POP QUIZ: Can you name all the planets in our solar system, from closest to farthest from the sun?
If you were able to rattle off Mercury, Venus, Earth, Mars, Jupiter, Saturn, Uranus and Neptune (RIP Pluto), in that order, chances are you have a story to thank. If your elementary school teachers were anything like mine, they taught you the handy mnemonic My Very Educated Mother Just Served Us Nine Pizzas as a way to remember the order of the planets. While lists of names are not easy to recall, stories about eating pizza surely are, which is why so many of us can remember the order of the planets decades later.There is a reason why we've used parables, fairy tales, fables and ballads to teach lessons to one another for centuries: they work. Our brains are hardwired to respond to stories. When we hear a story, we see ourselves in it, and we experience it as if it were happening to us. Rachel Gillett explains this phenomenon at Fast Company:
"When reading straight data, only the language parts of our brains work to decode the meaning. But when we read a story, not only do the language parts of our brains light up, but any other part of the brain that we would use if we were actually experiencing what we're reading about becomes activated as well.
What this means is that it's far easier for us to remember stories than the cold hard facts because our brains make little distinction between an experience we are reading about and one that is actually happening."

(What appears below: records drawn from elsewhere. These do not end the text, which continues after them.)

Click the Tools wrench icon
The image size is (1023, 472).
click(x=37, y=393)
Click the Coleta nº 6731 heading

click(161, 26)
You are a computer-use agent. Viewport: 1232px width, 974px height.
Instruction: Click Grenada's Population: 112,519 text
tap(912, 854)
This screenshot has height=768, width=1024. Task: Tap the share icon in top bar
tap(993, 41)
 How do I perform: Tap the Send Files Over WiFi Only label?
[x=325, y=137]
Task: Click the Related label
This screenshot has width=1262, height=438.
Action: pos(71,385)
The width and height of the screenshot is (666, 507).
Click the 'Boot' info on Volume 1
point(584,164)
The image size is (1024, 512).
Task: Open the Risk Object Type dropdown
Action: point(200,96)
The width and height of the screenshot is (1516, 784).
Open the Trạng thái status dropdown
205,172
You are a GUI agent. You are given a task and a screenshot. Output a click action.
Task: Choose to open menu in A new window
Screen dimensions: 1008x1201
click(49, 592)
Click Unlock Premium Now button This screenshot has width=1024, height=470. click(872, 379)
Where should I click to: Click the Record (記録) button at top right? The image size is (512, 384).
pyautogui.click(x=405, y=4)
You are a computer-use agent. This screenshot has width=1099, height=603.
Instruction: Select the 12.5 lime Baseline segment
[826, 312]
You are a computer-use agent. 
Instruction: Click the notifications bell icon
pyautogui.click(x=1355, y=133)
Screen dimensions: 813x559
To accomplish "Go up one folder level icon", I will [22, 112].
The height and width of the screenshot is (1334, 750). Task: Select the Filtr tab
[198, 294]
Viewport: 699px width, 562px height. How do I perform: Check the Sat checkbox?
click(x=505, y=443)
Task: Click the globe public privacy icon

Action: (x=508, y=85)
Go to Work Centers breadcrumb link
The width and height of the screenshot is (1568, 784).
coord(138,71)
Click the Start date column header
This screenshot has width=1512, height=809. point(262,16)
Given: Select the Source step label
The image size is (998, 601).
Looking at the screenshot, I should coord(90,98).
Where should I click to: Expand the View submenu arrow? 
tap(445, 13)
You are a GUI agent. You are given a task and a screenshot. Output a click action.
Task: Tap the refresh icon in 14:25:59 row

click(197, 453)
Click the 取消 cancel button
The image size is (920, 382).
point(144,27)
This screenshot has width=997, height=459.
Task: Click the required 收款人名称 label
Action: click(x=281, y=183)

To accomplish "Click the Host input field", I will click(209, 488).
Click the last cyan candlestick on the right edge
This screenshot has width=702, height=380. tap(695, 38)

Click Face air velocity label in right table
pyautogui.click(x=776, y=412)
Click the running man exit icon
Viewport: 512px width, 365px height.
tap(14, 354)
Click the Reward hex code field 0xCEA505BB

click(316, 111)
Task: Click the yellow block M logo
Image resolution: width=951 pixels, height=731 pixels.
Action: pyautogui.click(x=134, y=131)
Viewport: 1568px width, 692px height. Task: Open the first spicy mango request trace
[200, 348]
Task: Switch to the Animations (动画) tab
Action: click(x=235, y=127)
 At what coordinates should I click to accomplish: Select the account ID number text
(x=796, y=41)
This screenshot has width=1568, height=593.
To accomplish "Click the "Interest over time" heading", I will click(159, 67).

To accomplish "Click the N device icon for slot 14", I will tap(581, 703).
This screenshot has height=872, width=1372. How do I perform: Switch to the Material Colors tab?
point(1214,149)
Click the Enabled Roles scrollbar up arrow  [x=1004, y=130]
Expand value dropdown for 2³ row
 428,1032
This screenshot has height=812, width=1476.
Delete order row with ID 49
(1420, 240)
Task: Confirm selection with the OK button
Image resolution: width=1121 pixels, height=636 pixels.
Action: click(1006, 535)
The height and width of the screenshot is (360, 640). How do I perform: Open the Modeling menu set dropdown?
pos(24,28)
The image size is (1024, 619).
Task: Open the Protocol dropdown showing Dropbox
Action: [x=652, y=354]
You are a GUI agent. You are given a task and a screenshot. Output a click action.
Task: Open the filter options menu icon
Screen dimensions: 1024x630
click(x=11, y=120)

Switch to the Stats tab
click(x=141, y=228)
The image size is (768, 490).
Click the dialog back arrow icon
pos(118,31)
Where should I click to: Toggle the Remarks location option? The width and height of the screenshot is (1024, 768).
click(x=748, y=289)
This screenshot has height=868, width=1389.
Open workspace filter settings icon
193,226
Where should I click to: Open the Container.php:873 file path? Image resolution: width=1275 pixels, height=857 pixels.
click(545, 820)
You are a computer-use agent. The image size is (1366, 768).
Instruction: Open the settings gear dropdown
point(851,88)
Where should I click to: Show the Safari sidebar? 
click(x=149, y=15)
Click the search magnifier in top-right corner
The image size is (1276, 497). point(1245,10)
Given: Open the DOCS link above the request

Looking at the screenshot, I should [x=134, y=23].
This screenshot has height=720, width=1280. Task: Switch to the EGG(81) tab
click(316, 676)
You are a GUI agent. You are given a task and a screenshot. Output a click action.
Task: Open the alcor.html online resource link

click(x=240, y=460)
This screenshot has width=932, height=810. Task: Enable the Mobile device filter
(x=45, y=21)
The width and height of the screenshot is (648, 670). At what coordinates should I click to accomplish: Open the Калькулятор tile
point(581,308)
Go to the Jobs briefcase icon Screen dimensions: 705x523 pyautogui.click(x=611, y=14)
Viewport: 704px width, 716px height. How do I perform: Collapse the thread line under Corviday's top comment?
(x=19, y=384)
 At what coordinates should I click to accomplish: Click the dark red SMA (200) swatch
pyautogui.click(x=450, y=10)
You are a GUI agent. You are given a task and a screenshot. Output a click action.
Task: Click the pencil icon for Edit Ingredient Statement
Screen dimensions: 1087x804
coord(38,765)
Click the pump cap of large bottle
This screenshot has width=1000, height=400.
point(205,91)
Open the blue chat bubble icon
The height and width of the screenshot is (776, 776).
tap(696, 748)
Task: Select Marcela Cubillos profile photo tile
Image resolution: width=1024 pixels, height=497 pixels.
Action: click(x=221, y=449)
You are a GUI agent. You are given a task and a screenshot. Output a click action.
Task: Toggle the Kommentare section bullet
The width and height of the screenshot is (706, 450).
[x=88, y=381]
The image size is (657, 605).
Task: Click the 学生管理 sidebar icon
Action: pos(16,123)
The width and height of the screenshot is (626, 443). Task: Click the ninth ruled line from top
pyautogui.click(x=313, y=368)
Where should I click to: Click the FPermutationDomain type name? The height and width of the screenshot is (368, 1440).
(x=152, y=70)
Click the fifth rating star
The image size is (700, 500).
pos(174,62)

So, what does this have to do with PR?
Stories Help Audiences Remember
Like the mnemonic for the planets, stories stick with audiences longer than raw data and statistics will.Impressive numbers will give some shock and awe in the moment, but what audiences will remember more is the story of how your growth last quarter affected the segments you serve. "The best business books and keynote speakers use stories to help us retain to the points when the stats fade from memory," says Shane Snow. Craft your message into a memorable story to keep it fresh in audience's minds.
Audiences Crave Stories
According to this infographic on the Science of Storytelling, 92% of consumers want brands to make ads that feel like a story. Do you remember the Super Bowl commercial with the little boy dressed as Darth Vader trying to use the Force?
A single day after premiering on YouTube, the ad had 15 million views and would go on to become one of the most shared ads of all time. According to James Rainey of the Los Angeles Times, "the [Super Bowl ad] you'll actually want to see again is Volkswagen's, powered by the force of a tiny Darth Vader who tells a simple story, with a little body language and nary a word." Instead of promoting the product, which doesn't even show up until half way through, the video told the story of a family and how they interacted with the product. Tell a good story, and audiences will respond to it - and share it.
Storytelling is Cheap
Entrepreneur asserts that "Storytelling can be used as a marketing strategy by businesses and entities of all sizes because all it requires [is] imagination and creativity, not money." If you can tell a good story, you can resonate with your audiences in an authentic way without needing a big budget. Sure, it probably helps to be able to use the licensed likeness of a character from a beloved movie franchise, but if Pizza Rat taught us anything, it's that all you need is a camera phone and a compelling story to become the next viral video. To quote Shane Snow again:
"Fact is, no one cares about your marketing goals. But everyone likes a good story. The businesses that can tell one (and there are some really good ones right now) will have increasing advantage."
Want to gain an advantage over your competitors? Appeal to your audience and tell them your story.